In vitro inhibitory effect of mefloquine on Babesia parasites.

The growth of B. bovis (Figure 3A), B. bigemina (Figure 3B), B. caballi (Figure 3C), and B. equi (Figure 3D) was significantly inhibited (P < 0.05) by 1 μM mefloquine. In the presence of 100 μM of mefloquine, growth of all parasites was completely suppressed. In addition, B. caballi and B. equi were completely suppressed at concentrations of 50 and 25 μM, respectively. Complete suppression of diminazene aceturate–treated parasites was observed at a concentration of 2 μM (Figure 3AC), and 100 μM tetracycline completely suppressed parasites (Figure 3C).

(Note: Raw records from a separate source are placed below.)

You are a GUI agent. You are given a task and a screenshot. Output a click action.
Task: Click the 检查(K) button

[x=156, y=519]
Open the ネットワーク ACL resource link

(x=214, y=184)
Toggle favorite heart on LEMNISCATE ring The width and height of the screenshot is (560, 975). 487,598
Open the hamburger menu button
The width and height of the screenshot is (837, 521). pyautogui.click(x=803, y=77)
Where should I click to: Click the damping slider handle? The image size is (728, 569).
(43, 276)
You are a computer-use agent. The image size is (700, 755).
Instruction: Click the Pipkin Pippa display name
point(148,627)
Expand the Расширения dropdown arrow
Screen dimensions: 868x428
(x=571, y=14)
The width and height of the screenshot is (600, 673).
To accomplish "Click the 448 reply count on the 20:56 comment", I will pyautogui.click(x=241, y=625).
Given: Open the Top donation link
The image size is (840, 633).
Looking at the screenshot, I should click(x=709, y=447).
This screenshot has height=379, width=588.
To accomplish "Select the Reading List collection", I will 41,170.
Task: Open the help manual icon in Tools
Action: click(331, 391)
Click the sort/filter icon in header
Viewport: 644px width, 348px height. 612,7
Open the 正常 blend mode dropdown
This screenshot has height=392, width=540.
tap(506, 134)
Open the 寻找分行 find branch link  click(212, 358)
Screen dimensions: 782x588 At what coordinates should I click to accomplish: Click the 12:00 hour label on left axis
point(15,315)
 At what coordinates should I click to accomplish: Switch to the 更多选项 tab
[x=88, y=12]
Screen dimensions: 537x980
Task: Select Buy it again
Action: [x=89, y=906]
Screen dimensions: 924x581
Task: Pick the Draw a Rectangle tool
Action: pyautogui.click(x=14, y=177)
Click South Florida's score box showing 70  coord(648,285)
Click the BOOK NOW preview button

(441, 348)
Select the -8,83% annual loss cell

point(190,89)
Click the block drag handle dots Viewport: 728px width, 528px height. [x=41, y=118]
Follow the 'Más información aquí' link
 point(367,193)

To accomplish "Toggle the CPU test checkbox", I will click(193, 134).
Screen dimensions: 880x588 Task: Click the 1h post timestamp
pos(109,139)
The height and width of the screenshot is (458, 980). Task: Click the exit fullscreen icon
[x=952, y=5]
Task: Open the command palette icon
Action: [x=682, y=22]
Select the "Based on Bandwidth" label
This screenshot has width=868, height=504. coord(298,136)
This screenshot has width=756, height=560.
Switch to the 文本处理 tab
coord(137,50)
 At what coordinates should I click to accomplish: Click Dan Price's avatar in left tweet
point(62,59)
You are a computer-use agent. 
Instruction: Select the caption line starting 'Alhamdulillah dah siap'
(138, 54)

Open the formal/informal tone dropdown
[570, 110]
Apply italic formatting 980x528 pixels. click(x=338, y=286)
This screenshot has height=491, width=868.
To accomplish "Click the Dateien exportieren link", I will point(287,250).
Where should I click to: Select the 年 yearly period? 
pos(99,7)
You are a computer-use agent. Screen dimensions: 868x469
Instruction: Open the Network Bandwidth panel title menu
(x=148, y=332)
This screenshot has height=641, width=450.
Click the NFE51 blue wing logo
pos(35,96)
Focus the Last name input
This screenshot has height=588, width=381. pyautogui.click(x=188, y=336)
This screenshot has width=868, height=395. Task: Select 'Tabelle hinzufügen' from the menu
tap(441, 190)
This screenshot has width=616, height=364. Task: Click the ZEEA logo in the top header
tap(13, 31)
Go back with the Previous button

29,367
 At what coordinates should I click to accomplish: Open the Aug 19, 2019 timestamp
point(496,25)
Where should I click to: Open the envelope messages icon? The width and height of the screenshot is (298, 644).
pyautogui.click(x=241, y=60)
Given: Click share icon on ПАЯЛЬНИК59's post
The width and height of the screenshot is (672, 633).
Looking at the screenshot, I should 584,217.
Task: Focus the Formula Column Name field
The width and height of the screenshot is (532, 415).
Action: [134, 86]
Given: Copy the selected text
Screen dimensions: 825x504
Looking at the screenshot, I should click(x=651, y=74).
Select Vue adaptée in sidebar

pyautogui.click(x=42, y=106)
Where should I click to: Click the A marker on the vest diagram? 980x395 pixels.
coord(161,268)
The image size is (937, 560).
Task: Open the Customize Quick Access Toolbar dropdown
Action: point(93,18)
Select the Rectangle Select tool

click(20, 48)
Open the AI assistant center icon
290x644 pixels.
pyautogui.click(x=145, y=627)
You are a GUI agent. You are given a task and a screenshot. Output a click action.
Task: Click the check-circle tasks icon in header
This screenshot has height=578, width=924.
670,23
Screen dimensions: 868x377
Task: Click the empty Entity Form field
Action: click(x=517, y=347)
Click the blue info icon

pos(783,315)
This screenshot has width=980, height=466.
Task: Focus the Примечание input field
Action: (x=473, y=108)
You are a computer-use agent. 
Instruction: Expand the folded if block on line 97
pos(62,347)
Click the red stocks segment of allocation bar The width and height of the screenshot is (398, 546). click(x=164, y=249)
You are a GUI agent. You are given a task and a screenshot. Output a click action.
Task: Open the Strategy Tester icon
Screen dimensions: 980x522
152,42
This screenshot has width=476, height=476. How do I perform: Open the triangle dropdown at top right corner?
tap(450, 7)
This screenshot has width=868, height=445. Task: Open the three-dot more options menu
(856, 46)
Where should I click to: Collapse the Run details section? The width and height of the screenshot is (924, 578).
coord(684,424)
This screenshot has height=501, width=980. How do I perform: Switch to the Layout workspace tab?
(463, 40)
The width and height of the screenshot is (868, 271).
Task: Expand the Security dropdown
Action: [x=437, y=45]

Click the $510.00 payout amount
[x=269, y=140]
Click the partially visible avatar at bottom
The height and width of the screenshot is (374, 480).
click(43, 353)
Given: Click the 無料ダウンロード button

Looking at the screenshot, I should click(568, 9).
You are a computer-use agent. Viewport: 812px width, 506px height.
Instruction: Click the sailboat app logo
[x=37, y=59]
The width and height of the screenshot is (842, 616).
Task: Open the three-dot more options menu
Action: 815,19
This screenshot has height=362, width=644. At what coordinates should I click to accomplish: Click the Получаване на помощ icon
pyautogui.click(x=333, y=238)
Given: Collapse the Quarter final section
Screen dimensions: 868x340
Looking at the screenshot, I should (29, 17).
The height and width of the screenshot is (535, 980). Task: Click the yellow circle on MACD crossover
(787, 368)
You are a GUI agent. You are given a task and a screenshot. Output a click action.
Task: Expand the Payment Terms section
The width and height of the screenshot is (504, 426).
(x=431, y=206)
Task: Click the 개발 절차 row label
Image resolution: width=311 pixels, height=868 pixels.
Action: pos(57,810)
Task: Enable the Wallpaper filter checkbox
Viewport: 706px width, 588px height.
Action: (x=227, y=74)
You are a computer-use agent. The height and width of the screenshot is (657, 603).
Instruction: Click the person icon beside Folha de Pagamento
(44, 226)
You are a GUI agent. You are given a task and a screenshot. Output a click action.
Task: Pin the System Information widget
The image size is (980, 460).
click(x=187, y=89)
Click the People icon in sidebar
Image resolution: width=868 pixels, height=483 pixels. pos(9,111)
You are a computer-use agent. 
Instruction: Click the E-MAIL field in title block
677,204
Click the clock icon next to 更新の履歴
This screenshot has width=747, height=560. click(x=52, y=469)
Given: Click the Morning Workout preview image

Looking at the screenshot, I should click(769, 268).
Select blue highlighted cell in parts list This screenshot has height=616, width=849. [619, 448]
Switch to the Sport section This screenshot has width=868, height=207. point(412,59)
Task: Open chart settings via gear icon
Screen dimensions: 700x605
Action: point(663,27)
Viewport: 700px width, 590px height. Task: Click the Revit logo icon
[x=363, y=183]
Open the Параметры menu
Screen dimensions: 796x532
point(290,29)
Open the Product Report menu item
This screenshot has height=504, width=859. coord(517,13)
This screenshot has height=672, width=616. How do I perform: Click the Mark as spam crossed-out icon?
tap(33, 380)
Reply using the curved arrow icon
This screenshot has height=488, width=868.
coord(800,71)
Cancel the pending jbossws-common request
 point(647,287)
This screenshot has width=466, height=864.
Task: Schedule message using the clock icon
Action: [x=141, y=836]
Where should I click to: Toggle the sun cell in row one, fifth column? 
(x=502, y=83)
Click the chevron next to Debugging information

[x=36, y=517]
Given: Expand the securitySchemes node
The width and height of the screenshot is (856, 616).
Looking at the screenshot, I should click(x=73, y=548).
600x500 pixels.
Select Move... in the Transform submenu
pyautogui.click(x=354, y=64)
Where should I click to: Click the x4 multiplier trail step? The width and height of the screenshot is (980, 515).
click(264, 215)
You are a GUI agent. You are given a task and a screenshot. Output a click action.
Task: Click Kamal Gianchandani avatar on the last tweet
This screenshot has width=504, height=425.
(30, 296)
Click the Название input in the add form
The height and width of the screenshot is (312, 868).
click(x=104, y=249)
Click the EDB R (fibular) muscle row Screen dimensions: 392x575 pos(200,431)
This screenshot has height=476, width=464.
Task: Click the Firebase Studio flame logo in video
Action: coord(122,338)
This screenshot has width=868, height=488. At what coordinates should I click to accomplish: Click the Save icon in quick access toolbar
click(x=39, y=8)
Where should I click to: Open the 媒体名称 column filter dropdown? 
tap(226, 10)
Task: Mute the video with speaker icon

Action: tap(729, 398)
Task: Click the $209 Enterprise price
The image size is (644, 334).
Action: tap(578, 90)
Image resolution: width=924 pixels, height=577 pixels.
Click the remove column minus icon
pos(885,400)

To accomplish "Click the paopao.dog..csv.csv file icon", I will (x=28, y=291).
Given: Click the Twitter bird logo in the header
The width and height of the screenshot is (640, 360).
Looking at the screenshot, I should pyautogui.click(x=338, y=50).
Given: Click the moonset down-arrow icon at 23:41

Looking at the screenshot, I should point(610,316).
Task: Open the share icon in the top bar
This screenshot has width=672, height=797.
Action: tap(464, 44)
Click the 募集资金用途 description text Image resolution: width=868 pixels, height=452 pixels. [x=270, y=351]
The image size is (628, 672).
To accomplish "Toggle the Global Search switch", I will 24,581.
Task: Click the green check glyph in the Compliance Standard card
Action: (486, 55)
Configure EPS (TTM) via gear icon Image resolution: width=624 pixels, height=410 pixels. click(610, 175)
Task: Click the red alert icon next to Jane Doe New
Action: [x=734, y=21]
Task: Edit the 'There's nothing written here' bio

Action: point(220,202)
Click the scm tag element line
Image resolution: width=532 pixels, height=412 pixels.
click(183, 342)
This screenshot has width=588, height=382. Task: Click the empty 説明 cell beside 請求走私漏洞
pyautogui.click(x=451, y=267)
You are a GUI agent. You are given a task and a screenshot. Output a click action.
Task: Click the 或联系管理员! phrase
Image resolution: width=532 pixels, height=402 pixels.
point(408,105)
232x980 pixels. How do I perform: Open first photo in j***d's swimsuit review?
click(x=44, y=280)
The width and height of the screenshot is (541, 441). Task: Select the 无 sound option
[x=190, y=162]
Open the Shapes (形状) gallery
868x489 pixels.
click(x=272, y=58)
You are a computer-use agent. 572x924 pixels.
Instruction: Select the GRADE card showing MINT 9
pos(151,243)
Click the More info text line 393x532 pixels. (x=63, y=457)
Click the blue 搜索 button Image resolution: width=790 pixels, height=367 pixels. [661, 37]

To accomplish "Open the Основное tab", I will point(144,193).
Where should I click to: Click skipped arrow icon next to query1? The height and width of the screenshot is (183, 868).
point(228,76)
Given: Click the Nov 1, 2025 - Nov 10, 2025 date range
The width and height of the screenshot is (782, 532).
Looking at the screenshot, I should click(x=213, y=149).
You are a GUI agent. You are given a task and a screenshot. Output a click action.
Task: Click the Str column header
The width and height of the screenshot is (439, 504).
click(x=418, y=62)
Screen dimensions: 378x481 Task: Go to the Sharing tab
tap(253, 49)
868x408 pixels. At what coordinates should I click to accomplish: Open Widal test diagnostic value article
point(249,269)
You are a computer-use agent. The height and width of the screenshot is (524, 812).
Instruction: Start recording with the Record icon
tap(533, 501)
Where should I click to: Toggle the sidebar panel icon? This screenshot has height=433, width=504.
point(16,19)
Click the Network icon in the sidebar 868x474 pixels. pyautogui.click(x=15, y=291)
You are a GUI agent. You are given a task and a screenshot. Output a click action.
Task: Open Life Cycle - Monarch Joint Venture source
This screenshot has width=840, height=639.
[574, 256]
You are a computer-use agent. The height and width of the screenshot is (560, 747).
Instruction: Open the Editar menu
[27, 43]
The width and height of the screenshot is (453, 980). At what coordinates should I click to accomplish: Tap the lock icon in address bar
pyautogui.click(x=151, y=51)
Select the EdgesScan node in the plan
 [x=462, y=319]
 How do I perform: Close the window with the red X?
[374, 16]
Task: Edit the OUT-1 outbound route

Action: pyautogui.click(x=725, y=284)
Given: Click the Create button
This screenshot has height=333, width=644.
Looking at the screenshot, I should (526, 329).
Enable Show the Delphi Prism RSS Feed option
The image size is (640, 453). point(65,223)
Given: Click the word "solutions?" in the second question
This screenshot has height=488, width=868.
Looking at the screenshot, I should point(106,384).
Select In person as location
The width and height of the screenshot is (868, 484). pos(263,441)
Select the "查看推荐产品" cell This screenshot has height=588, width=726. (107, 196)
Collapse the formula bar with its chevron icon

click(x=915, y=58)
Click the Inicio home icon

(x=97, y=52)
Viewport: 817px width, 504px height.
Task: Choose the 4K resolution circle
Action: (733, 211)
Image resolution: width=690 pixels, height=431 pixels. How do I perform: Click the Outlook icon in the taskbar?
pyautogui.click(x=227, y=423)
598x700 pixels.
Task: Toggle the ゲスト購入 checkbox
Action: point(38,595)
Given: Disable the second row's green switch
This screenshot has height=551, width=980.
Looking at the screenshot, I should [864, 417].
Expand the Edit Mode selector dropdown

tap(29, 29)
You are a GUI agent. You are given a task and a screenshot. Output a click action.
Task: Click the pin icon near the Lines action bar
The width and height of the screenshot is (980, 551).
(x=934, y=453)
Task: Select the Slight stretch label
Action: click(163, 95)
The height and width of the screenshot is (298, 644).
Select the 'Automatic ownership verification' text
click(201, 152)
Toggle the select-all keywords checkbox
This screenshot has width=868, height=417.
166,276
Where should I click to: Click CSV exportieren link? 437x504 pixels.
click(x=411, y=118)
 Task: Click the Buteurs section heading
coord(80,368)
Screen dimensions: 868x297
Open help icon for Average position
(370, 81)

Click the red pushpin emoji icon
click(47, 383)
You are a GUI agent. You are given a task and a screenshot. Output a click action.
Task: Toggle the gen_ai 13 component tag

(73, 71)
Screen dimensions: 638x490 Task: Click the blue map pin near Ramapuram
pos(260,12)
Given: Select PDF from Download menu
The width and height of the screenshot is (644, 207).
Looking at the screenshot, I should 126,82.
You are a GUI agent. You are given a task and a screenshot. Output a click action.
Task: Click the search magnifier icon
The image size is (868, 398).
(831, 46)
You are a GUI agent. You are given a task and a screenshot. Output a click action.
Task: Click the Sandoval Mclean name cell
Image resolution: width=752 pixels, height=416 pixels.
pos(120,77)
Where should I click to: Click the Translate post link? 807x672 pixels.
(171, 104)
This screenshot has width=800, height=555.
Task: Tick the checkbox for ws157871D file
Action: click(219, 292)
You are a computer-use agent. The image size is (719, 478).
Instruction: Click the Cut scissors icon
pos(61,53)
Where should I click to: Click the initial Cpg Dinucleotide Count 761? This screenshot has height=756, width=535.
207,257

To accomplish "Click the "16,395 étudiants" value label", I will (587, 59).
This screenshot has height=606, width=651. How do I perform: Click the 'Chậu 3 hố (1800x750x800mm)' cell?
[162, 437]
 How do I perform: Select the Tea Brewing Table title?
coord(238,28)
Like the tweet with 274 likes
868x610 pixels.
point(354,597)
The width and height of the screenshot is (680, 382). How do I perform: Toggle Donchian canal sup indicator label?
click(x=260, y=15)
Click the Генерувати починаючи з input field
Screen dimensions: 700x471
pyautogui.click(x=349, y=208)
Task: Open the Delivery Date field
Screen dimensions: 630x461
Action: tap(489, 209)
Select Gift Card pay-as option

After the mefloquine-treatment regimen, Babesia parasites were completely eliminated as early as day 1 (B. caballi and B. equi) and day 3 (B. bovis and B. bigemina) (Figure 3AD). Complete elimination of the three parasites from diminazene aceturate–treated cultures was observed on day 1 (for B. bovis, B. bigemina, B. caballi, and B. equi) of treatment (Figure 3AD), and tetracycline hydrochloride eliminated equine Babesia parasites on days 3 and 4 of treatment (Figure 3C and D). The IC50 values of mefloquine were 59.7, 56.9, 20.7, and 4 μM for B. bovis, B. bigemina, B. caballi, and B. equi, respectively (Table 1). Notably, B. equi was the most susceptible to mefloquine. Subsequent viability tests showed that there was no re-growth of the four species at a concentration of 100 μM mefloquine. Moreover, mefloquine affected the morphology of B. bovis (Figure 4B), B. bigemina (Figure 4D), B. caballi (Figure 4F), and B. equi (Figure 4H) parasites in treated cultures. The mefloquine-treated cultures showed a high number of degenerated parasites, which appeared dot-shaped when compared with those in control cultures. Abnormal multidividing forms were also observed.

Figure 3.

Figure 3.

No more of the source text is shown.